[Stored records]

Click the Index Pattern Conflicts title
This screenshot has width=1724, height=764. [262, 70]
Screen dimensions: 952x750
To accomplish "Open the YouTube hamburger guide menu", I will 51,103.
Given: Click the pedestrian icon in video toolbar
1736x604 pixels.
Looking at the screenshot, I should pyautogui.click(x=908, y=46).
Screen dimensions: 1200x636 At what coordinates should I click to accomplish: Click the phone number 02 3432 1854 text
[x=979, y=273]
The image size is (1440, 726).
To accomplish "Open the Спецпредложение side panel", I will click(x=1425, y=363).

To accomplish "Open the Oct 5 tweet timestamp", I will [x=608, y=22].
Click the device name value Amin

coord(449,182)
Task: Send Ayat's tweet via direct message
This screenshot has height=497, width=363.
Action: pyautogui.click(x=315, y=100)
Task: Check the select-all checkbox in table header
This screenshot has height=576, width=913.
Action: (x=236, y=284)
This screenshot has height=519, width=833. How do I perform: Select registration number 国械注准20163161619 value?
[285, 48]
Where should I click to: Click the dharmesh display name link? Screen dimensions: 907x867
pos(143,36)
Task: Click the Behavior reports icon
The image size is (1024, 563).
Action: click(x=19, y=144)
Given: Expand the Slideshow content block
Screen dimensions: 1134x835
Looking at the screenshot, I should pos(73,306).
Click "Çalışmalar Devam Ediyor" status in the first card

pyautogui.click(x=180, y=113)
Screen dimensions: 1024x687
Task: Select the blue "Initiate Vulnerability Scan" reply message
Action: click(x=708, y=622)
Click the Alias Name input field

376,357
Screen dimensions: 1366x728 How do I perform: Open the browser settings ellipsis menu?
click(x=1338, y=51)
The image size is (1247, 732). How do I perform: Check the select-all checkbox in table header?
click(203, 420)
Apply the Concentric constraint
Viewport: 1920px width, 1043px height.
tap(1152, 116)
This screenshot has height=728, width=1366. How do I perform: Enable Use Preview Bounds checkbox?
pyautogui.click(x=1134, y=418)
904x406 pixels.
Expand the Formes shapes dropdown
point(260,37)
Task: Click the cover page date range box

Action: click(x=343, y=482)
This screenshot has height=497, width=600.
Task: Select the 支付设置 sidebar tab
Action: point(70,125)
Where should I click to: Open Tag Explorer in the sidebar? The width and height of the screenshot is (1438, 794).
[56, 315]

• [EXERCISE]: Return each line among the entries that holds the word "icon".

• [ANSWER BOX]:
Given: Click the pedestrian icon in video toolbar
Task: Click the Behavior reports icon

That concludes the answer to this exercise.